Orexin Receptor Blockade-Induced Sleep Preserves the Ability to Wake in the Presence of Threat in Mice.

Retention of the ability to wake from sleep in response to dangerous situations is an ideal characteristic of safe hypnotics. We studied the effects of a dual orexin receptor antagonist-22 (DORA-22) and the GABA-A receptor modulator, triazolam, on the ability to wake in response to aversive stimuli. We examined four modalities of sensory inputs, namely, auditory (ultrasonic sound), vestibular (trembling), olfactory (predator odor), and autonomic (hypoxia) stimuli. When the mice fell asleep, one of the four stimuli was applied for 30 s. In the case of auditory stimulation, latency to arousal following vehicle, DORA-22, and triazolam administration was 3.0 (2.0–3.8), 3.5 (2.0–6.5), and 161 (117–267) s (median and 25–75 percentile in the parentheses, n = 8), respectively.
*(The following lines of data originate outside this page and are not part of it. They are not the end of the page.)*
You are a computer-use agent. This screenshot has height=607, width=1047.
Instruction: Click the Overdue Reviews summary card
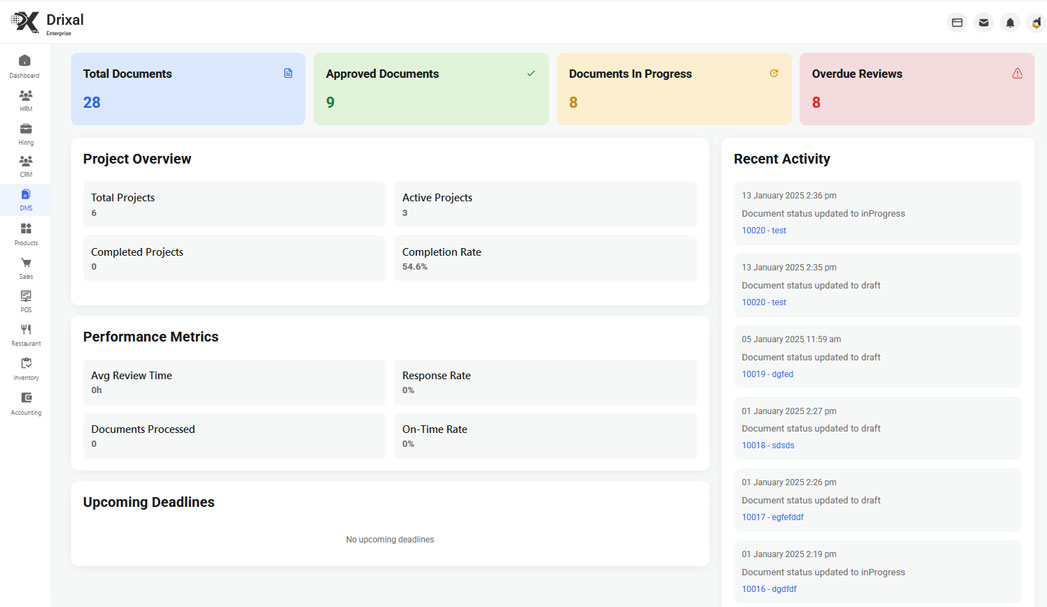coord(916,89)
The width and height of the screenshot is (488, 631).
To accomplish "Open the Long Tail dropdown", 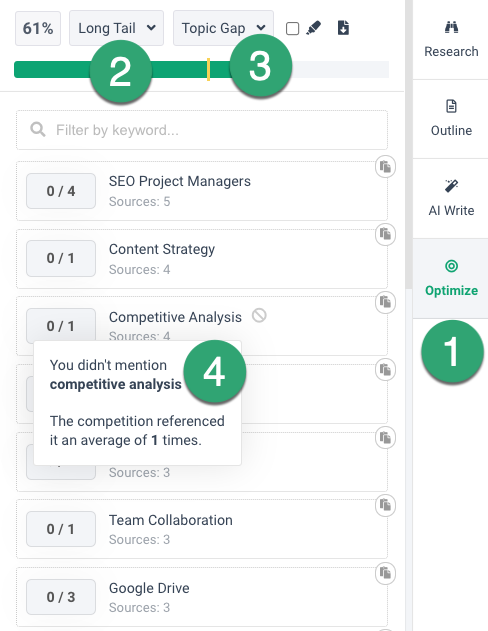I will [117, 28].
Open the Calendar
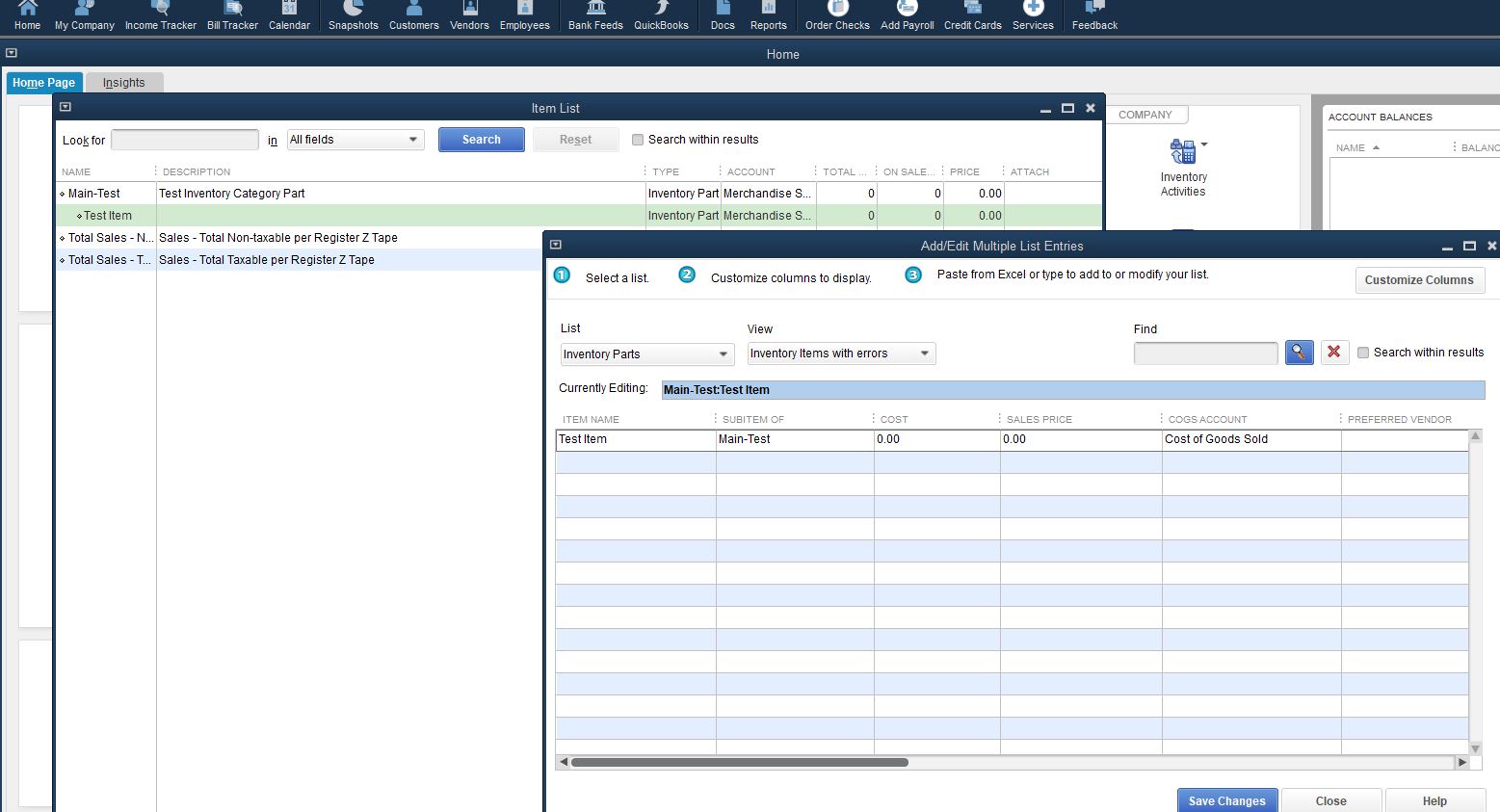 [x=289, y=14]
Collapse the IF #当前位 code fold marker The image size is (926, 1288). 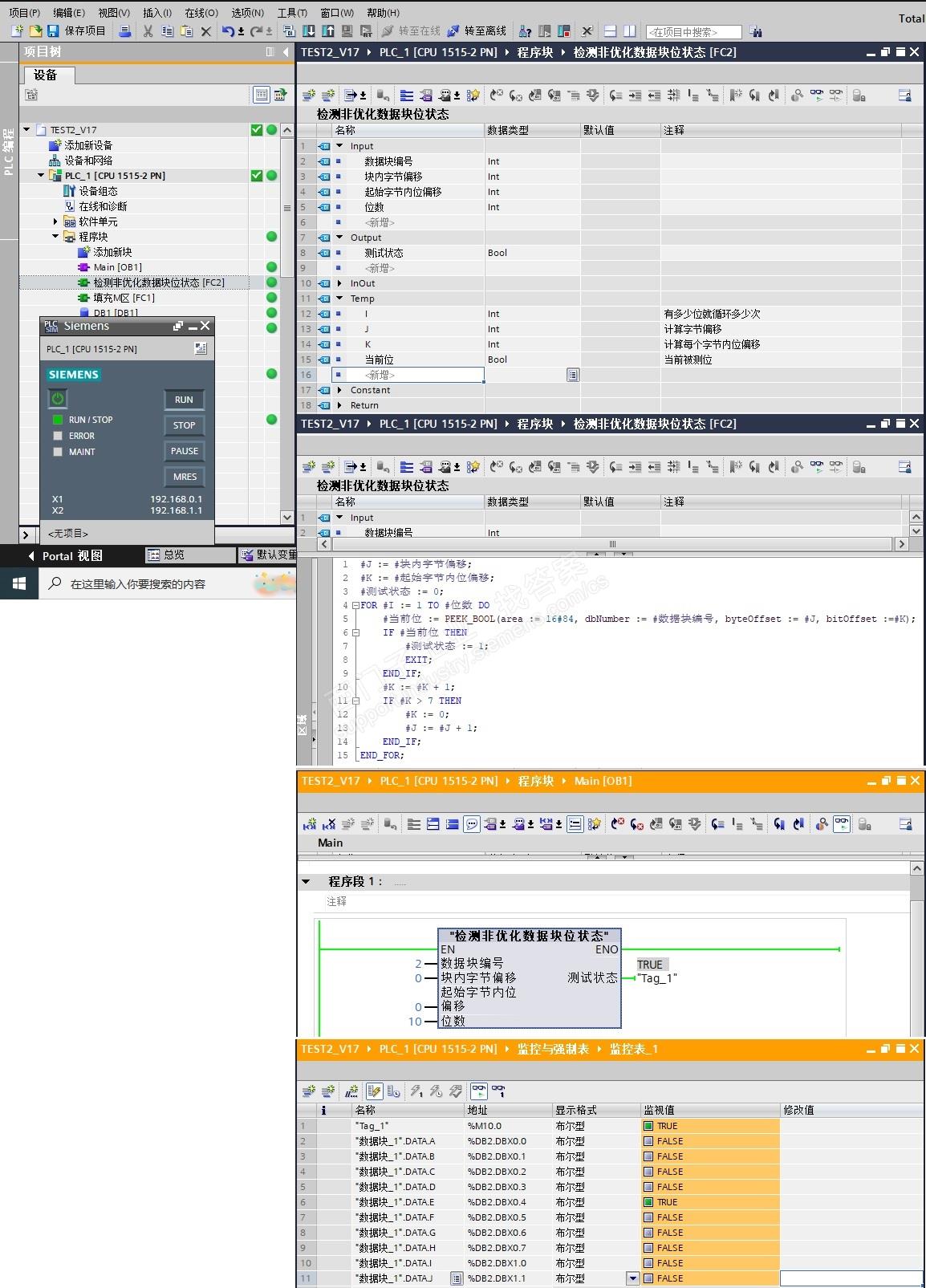tap(355, 632)
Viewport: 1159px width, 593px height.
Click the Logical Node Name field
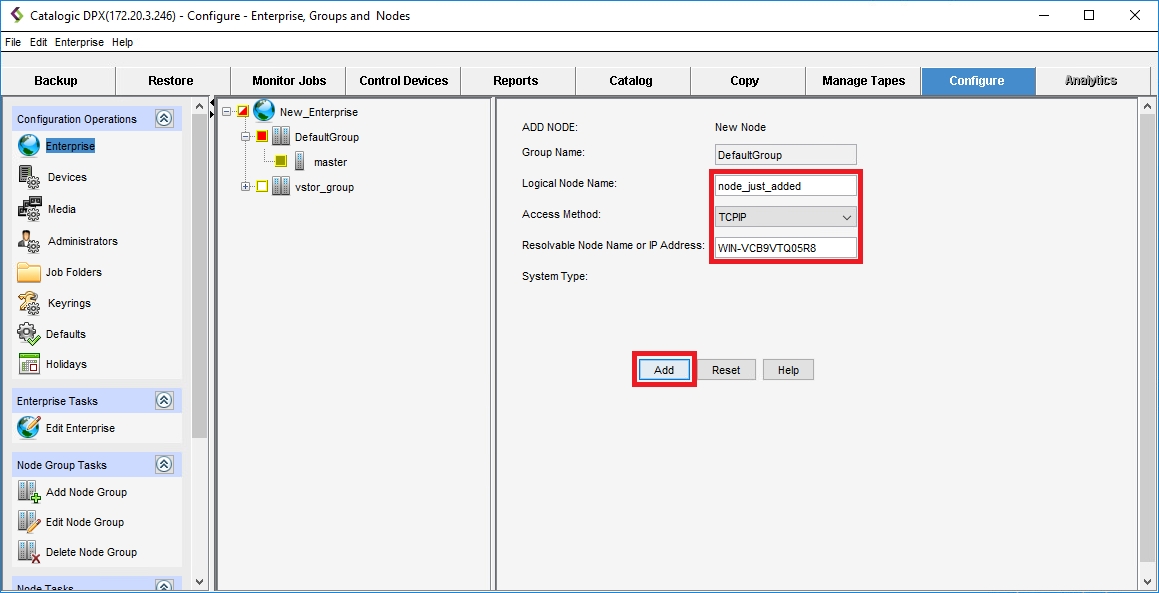pyautogui.click(x=785, y=186)
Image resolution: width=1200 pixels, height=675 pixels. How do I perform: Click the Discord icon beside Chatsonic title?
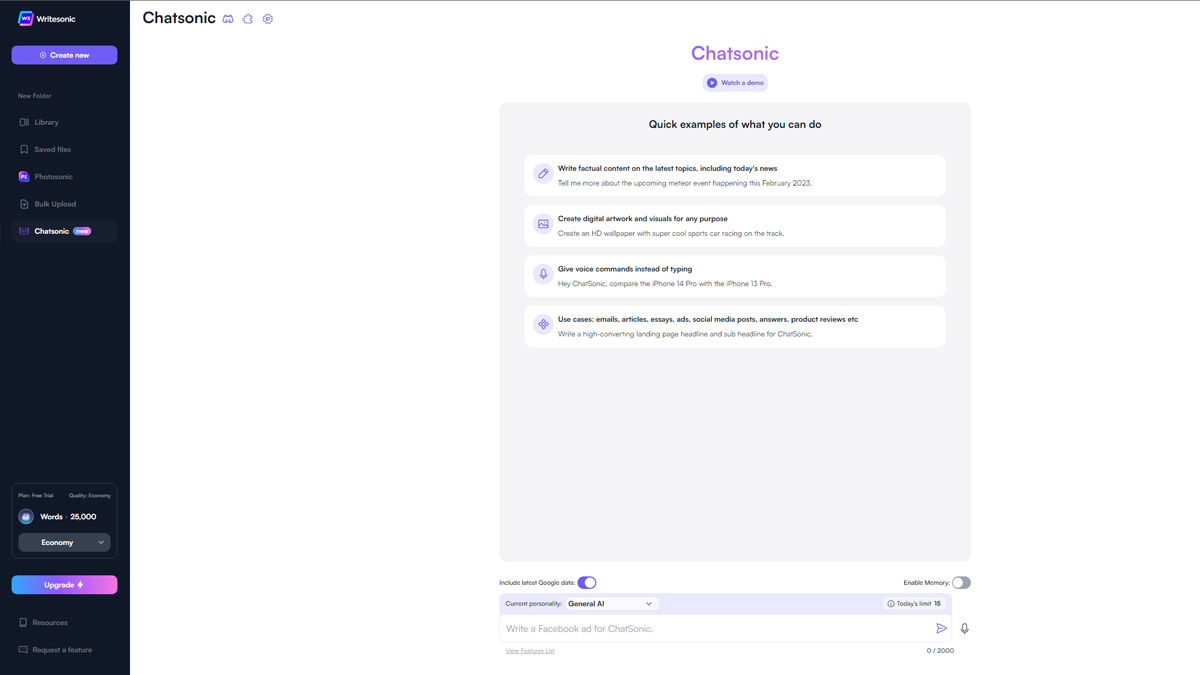228,19
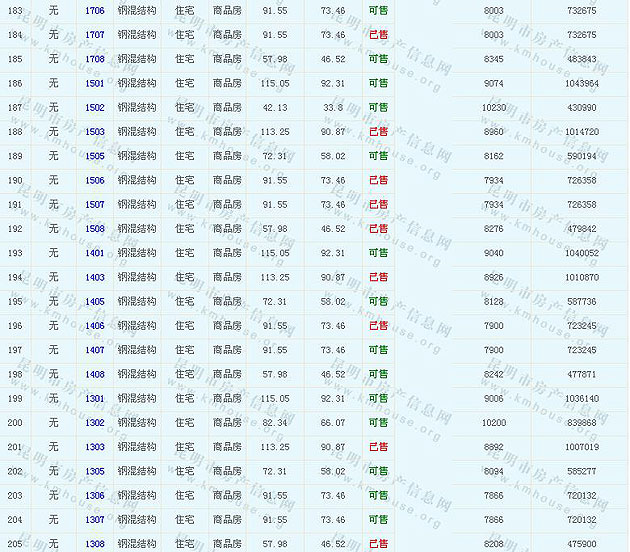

Latency to return to sleep after arousal was 148 (95–183), 70 (43–98), and 60 (52–69) s, respectively. Similar results were obtained for vestibular and olfactory stimulation. During the hypoxic stimulation, latencies for arousal and returning to sleep were not significantly different among the groups. The findings of this study are consistent with the distinct mechanisms of these sleep promoting therapies; GABA-A receptor activation by triazolam is thought to induce widespread central nervous system (CNS) suppression while DORA-22 more specifically targets sleep/wake pathways through orexin receptor antagonism. These data support the notion that DORA-22 preserves the ability to wake in response to aversive and consciousness-inducing sensory stimuli, regardless of modality, while remaining effective in the absence of threat. This study provides a unique and important safety evaluation of the potential for certain hypnotics.